_PROVIDED DATA_
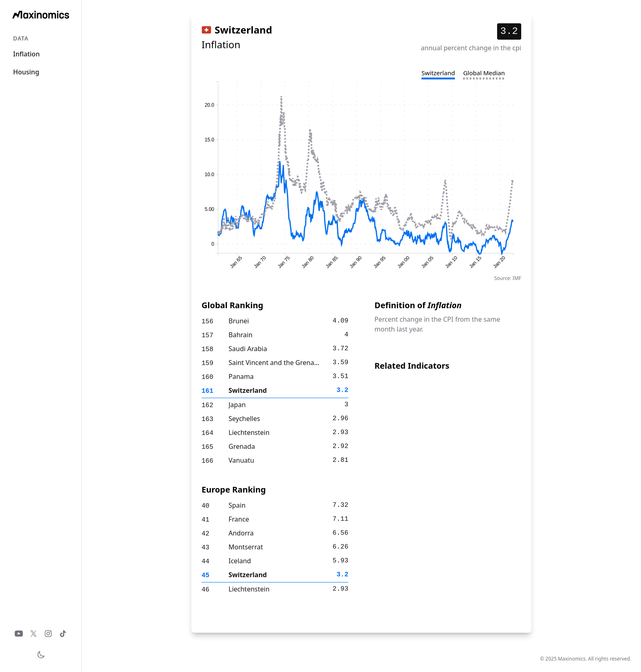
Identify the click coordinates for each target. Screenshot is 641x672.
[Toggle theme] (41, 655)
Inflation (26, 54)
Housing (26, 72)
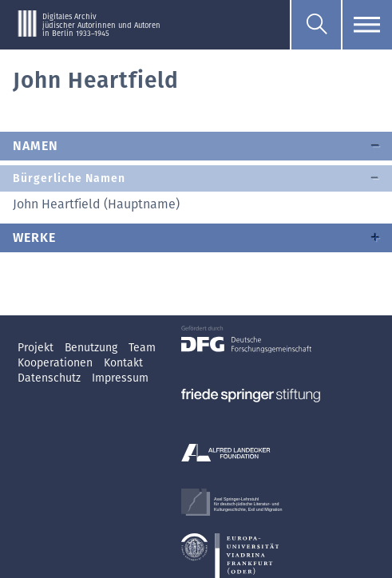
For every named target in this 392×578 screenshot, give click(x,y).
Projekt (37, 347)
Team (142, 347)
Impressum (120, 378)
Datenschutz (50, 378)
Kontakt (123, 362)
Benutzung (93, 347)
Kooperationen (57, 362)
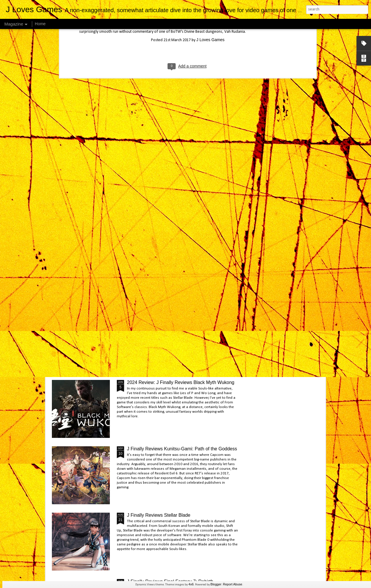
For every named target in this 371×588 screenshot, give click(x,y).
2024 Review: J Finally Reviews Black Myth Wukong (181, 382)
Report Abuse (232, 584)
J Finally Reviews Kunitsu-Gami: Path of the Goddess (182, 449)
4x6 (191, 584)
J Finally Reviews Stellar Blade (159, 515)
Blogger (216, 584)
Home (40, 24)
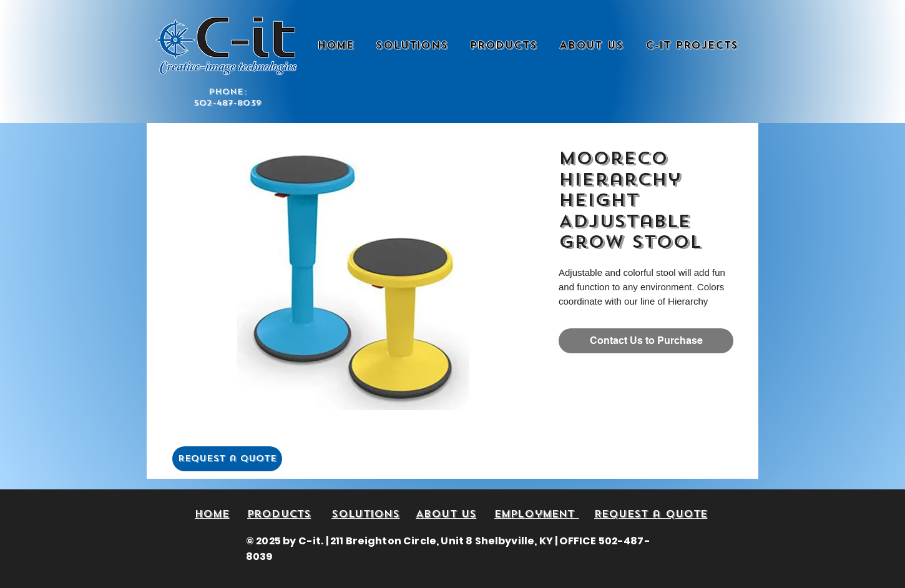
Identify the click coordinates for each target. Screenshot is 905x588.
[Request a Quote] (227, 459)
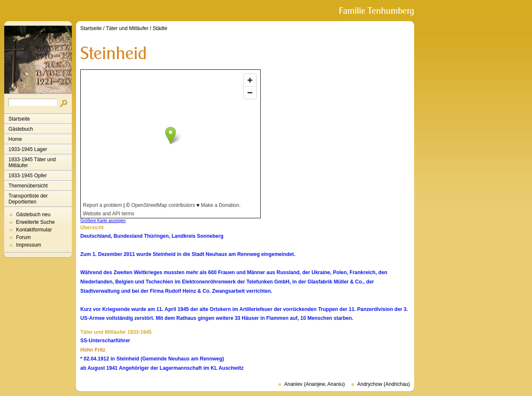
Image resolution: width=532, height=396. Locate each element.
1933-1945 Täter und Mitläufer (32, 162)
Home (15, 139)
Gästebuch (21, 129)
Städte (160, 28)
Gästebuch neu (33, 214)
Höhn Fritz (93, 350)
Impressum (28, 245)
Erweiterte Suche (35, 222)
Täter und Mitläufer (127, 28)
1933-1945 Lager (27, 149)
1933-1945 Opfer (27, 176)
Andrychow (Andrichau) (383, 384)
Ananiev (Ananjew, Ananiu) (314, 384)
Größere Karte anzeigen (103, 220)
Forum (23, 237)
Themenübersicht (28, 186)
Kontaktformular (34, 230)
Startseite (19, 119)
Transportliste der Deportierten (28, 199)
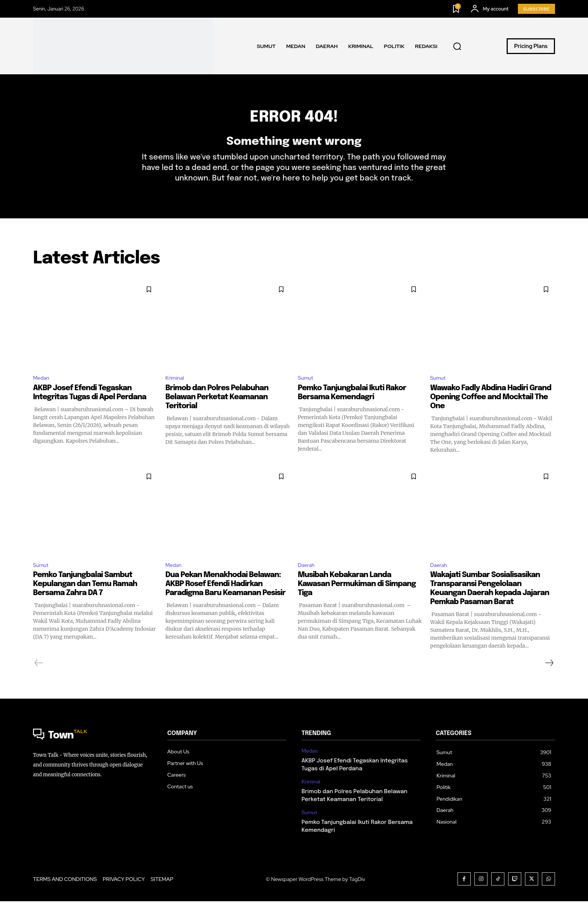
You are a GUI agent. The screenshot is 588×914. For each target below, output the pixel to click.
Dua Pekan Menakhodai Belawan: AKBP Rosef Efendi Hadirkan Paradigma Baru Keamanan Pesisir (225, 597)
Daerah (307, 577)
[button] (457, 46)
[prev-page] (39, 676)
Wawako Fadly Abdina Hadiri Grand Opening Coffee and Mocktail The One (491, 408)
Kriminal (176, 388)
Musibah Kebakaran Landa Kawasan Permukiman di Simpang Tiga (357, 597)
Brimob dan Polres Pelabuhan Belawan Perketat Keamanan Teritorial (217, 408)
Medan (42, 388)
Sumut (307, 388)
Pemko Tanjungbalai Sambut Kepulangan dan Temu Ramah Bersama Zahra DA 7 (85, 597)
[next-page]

_WORK TO COMPLETE_
Reproduce all of the rows above verbatim, but leave out the picture lines.

_THE ANSWER_
Identify the click coordinates for each target. Screenshot is 641x672.
[Toggle theme] (41, 655)
Inflation (26, 54)
Housing (26, 72)
For every named target in this 392×578 screenshot, give click(x,y).
Projekt (37, 347)
Team (142, 347)
Impressum (120, 378)
Datenschutz (50, 378)
Kontakt (123, 362)
Benutzung (93, 347)
Kooperationen (57, 362)
For every named target in this 371×588 screenshot, give click(x,y).
2024 Review: J Finally Reviews Black Myth Wukong (181, 382)
Report Abuse (232, 584)
J Finally Reviews Kunitsu-Gami: Path of the Goddess (182, 449)
4x6 (191, 584)
J Finally Reviews Stellar Blade (159, 515)
Blogger (216, 584)
Home (40, 24)
Identify the click coordinates for each target. Screenshot is 905x588.
[Request a Quote] (227, 459)
Image resolution: width=532, height=396. Locate each element.
1933-1945 Täter und Mitläufer (32, 162)
Home (15, 139)
Gästebuch (21, 129)
Städte (160, 28)
Gästebuch neu (33, 214)
Höhn Fritz (93, 350)
Impressum (28, 245)
Erweiterte Suche (35, 222)
Täter und Mitläufer (127, 28)
1933-1945 Lager (27, 149)
1933-1945 Opfer (27, 176)
Andrychow (Andrichau) (383, 384)
Ananiev (Ananjew, Ananiu) (314, 384)
Größere Karte anzeigen (103, 220)
Forum (23, 237)
Themenübersicht (28, 186)
Kontaktformular (34, 230)
Startseite (19, 119)
Transportliste der Deportierten (28, 199)
You are a GUI agent. The screenshot is 588×914. For each target below, output the pixel to click.
Dua Pekan Menakhodai Belawan: AKBP Rosef Efendi Hadirkan Paradigma Baru Keamanan Pesisir (225, 597)
Daerah (307, 577)
[button] (457, 46)
[prev-page] (39, 676)
Wawako Fadly Abdina Hadiri Grand Opening Coffee and Mocktail The One (491, 408)
Kriminal (176, 388)
Musibah Kebakaran Landa Kawasan Permukiman di Simpang Tiga (357, 597)
Brimob dan Polres Pelabuhan Belawan Perketat Keamanan Teritorial (217, 408)
Medan (42, 388)
Sumut (307, 388)
Pemko Tanjungbalai Sambut Kepulangan dan Temu Ramah Bersama Zahra DA 7 (85, 597)
[next-page]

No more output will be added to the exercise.